The matter of liability should be dealt with head-on in all new contracts. In case of a data breach, and taking into consideration the regulatory environment, who will bear any resultant financial and legal consequences? These questions should be answered before signing on any new vendor.

Exhibit careless laxity

And finally, when you do divorce from vendors, revoke all access to sensitive information. Sometimes old vendors could retain copies of your sensitive information and in some cases that exhibit careless laxity, they may even retain the ability to access your systems. Make sure these ties are cut cleanly.

This comes even as a new report says, key decision makers do not have confidence in their boards’ ability to manage cyber security threats, according to the latest cyber security analysis from Control Risks cyber security landscape

A survey of IT and business decision makers found that almost half of respondents reported they believe their organisation’s board-level executives do not take cyber security as seriously as they should.

This is despite 77 per cent of respondents citing the C-suite, rather than the historic owner, the IT department, as being most accountable for cyber security management and decision making in their organisation.

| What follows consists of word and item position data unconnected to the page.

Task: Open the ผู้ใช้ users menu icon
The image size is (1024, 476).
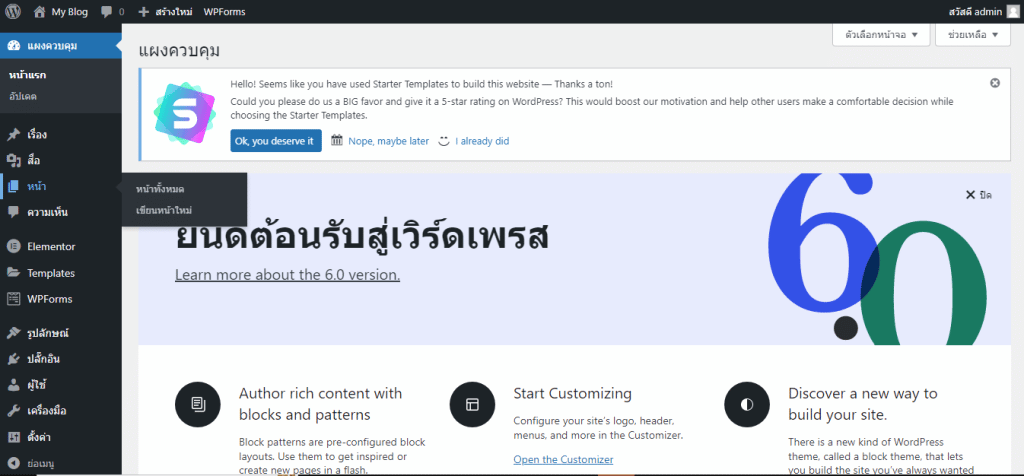Action: click(x=13, y=385)
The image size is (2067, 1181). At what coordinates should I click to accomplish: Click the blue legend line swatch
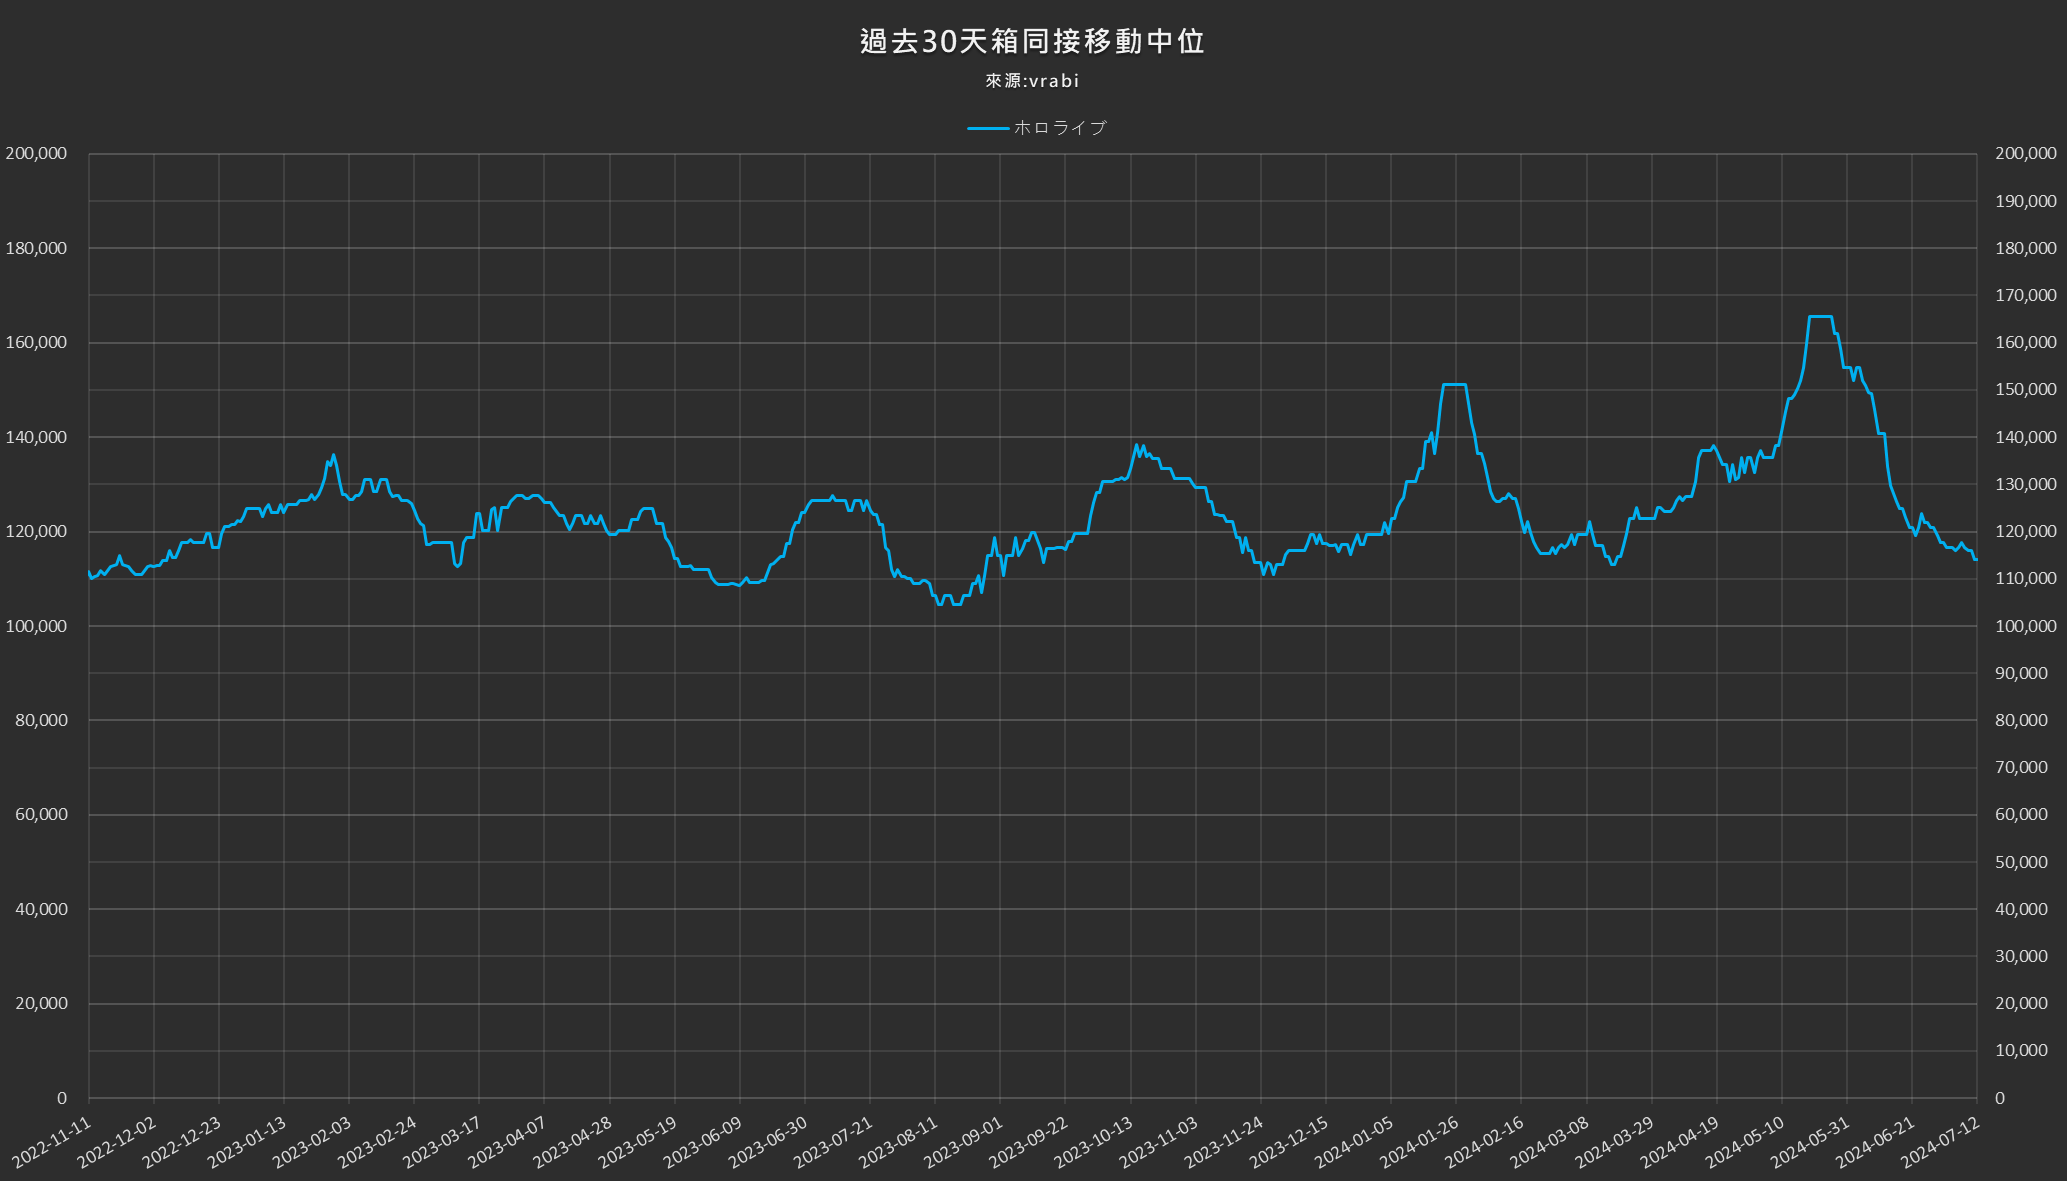tap(987, 128)
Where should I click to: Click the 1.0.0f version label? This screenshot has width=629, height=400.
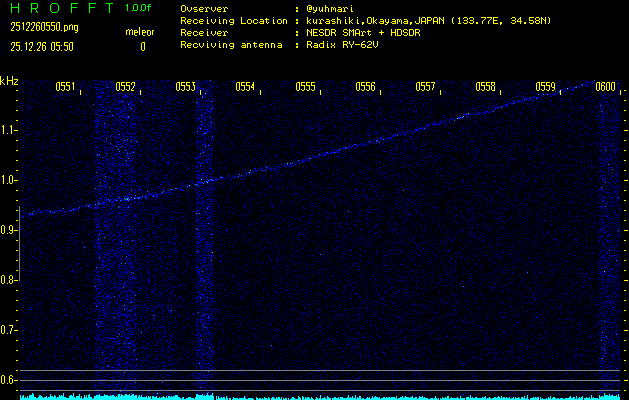139,8
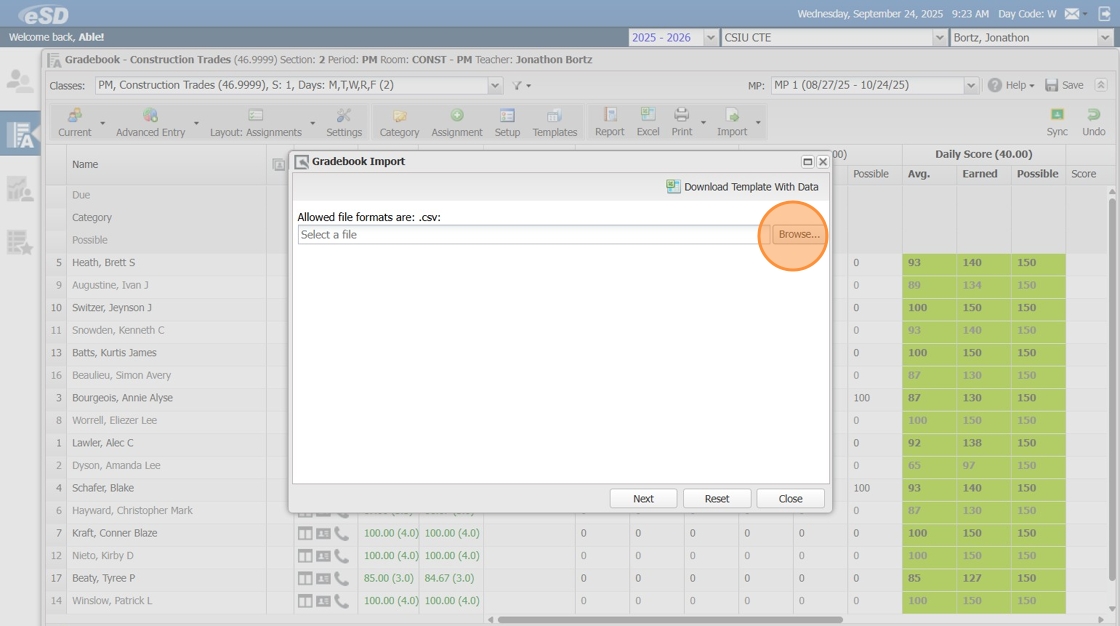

The survey equally found that just over 31 per cent also reported they are very or extremely concerned their organisation will suffer a cyber-attack in the next year and a third (34 per cent) say their organisation doesn’t have a cyber-crisis management plan in place in the event of a breach.

This lack of preparedness is especially striking in the light of the 12th May WannaCry ransom attack, which affected 150 countries in under 12 hours.

The report said organisations should ensure cyber security becomes a regular item on the board’s agenda that includes reviewing the external cyber threat landscape in conjunction with IT.

Firms also benefit from regular crisis management exercises that involve all relevant parties including the C-suite, IT, legal, communications and any other members of the crisis management team.

These exercises ensure that all parties understand their roles and responsibilities and the potential implications of a cyber-attack.